I asked Ann a few questions. I must admit I'm not a literary genius. I prefer 'chick lit' and 'knit lit' but my husband and kids love books and my oldest daughter is doing A level English literature so we do have books by a lot of great authors as well as many British classics in the house and I really ought to read some of these books one day.
There are several 'fair isle' designs in the book so I asked Ann for her top tips for stranded colourwork.
AK: For speed it really is essential to learn a method for holding both yarns at once without having to let go of either at any point during knitting. I prefer holding one yarn in each hand, known as the ‘two-handed’ method of stranded knitting. Alternatively, it is possible to hold both yarns for continental knitting, using the middle finger or a yarn thimble to keep them separated beyond the point where they are picked. With practise these methods become very intuitive and speedy, and I find stranded knitting almost as fast as my other work.
Another Jane Austen inspired design is 'Hartfield' which is inspired by 'Emma'. I saw 'Emma' on DVD over Christmas and I really enjoyed it. I'd started reading it before christmas but wasn't really getting into it. I do like this design though.
Another author featured in the book is JRR Tolkien who, I must admit, I know nothing about. I do like these 'Lady Of The Wood' fingerless mitts though.

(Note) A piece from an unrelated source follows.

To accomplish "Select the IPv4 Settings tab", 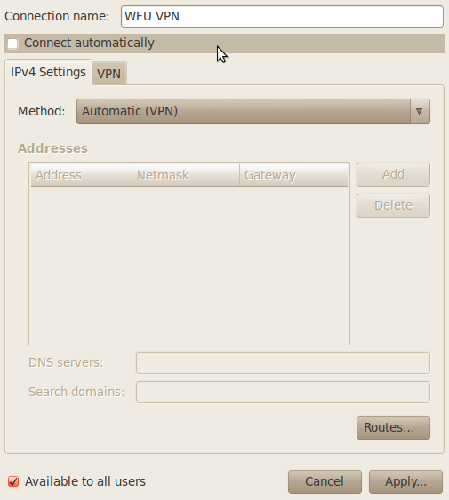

They are so pretty.
'Lissuin' is another design inspired by JRR Tolkien and is another beautiful fair isle design.
I also asked Ann a little bit about local knitting history. What is Yorkshire most known for in knitting terms? For example when I think of Shetland I think of fair isle and Shetland lace? I know a lot of mills were situated in Yorkshire but I’ve never been to Yorkshire and don’t know much about the knitting history of the region?